According to archeological finds in the 1970s, the base established by Cavendish was located in the Bahía San Juan, just south of the Bahía San Blas where the Ciudad del Rey Felipe had been.
This area was influenced heavily by Sebalt de Weert a Dutch East India Company man:
From Wiki: During De Weert's time in the Magellan Straits there were some anthropologically noteworthy events that are associated with him. One instance of which is that De Weert and several crew claimed to have seen members of a “race of giants” while there. De Weert described a particular incident when he was with his men in boats rowing to an island in the Magellan Strait. The Dutch claimed to have seen seven odd-looking boats approaching with were full of naked giants. These giants supposedly had long hair and reddish-brown skin. The Dutch claim to have shot three of the giants dead with their muskets before the giants finally retreated to the shore. On the shore the giants were apparently able to uproot trees from the ground to protect themselves from the musket fire and they waited with spears and stones so they could attack the Dutch intruders should they make a beach head. In fear of the giants, the Dutch dared not land.
De Weert's claims to sightings of giants were not totally unusual for this region as
Magellan also first recorded sighting them in 1520 in the straits at San Julian. It was also claimed that Magellan captured two male giants as specimens to return to Europe, but the giants died en route. These creatures were supposedly over three meters tall. Many others including
Francis Drake,
Pedro Sarmiento,
Tome Hernandez, and
Anthony Knyvet claimed to have seen giants in the Straits of Magellan with the last sighting have been at Cabo Virgines in 1764 by
Commodore John “Foul Weather Jack” Byron. De Weert's expedition is the only one to have claimed to have witnessed aggressive behavior on behalf of the giants.
Also according to
Theodore de Bry (1528–98) in Part IX of his landmark
Historia Americae Sive Novi Orbis (History of American Grand Voyages), Sebald de Weert reported how his crew had captured and imprisoned a
Tierra del Fuegan mother with two children on the south side of the Magellan route heading eastward.
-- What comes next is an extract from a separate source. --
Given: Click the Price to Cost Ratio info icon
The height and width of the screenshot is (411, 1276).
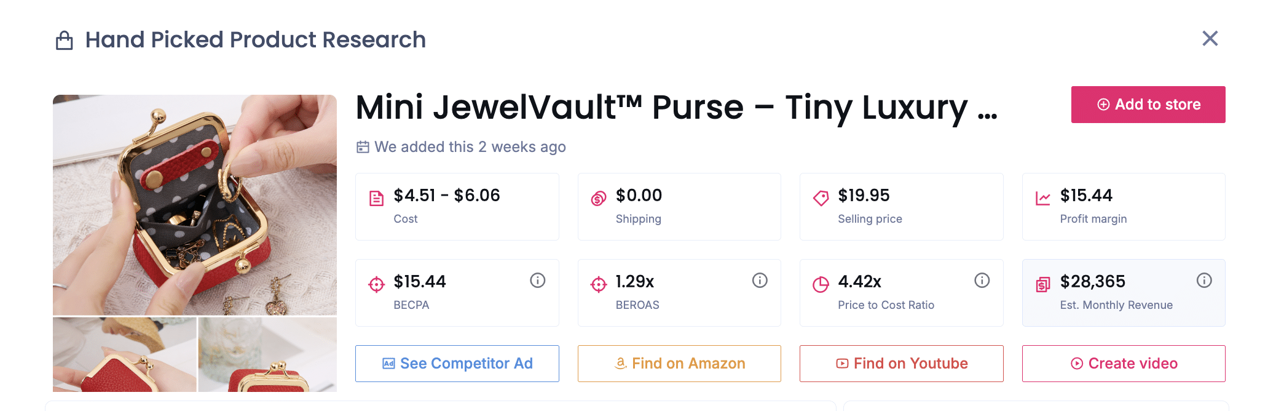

While they released the mother and the younger child, they carried the older daughter forward to Europe, where she soon died. De Weert noted that the mother had fed the children on raw birds, which was an oddity well noted in de Bry's work.
P. Famine appears on maps long before the 19th century. Someone should let Wiki know, but I'm assuming this is who stole the history of this region.